In the end, what divided social democracy from marxism was its fatalism. It viewed the law of the inevitable socialist transformation as just a fatal imperceptible accumulation of elements of the new society within the old one, whilst from its perspective was lost the motive force of this inevitable course, the will and the conscious practical struggle for the socialist revolution. If this factor was lacking, “there are no absolutely impossible situations for capitalism” (Lenin, 3rd Congress of the Communist International).

The most convincing refutation of fatalism in our years was given by Trotsky’s analysis of the permanent revolution, especially the problem of the USSR in relation with the International Left and the 4th International.

26. The fatalistic mechanistic approach was totally lacking from Luxembourg’s mind in her – mistaken however – polemic of 1918 against Lenin and Trotsky (“If socialists remain in power in isolated Russia only mistakes will they be able to make in their policies – auf dem Kopf gestellt”). Rosa died leading the struggle for the permanent revolution, for its extension from Russia to Europe.

The data =>

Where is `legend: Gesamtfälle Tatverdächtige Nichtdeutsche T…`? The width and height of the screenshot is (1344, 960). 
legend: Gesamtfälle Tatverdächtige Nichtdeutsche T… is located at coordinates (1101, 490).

Problems to work on =>
**a.** Which people does the passage on social democracy and fatalism name?
**b.** Carry the passage on social democracy and fatalism forward from its last sentence.
The data comes from a separate source unrelated to the passage on social democracy and fatalism.

Set of answers =>
**a.** Lenin, Trotsky and Luxembourg (also called Rosa in the last sentence).

**b.**
On the other hand, the traits of fatalism exist in a pure form in the moral-scholastic contemplation of the workers movement by Pannekoek and the entire “Holland school” (its slogan was: 4th International from the time of Lenin even!) The Holland school was dissolved without presenting anything of importance to the European working-class movement. [5]

27. The first noteworthy misunderstanding of Trotsky’s ideas towards a fatalist-mechanistic direction was the first act of self-condemnation of the german “Leninbund”. Its leaders, Urbahns, Ruth Fischer made already before 1930 the dogmatic affirmation about the fatally accomplished degeneration of the Russian revolution, about the bourgeois character of the soviet state and they reached the conclusion of the necessity of a new International based on the view that every attempt at reforming the USSR and the Third International was pointless. Urbahns and Ruth Fischer in a short period of time dissapeared from the political scene and with them the entire ‘Leninbund’, the largest oppositionist grouping outside of Russia in the early years. The example re-emerged in sporadic cases of ‘Trotskyists’ who before Trotsky declared the struggle concerning the ‘reforming’ of the Communist International and the USSR as being ‘conservative’ and asked from then another ‘International’ fatalistically defeatist in relation to the workers’ state, so as to prepare a ‘brighter future’ as every political struggle in the present is futile. [6]

28. On the same basis, very soon thereafter did the split between Trotsky and Boris Souvarine occur, and later the condemnation of the propaganda about ‘red fascism’ in America.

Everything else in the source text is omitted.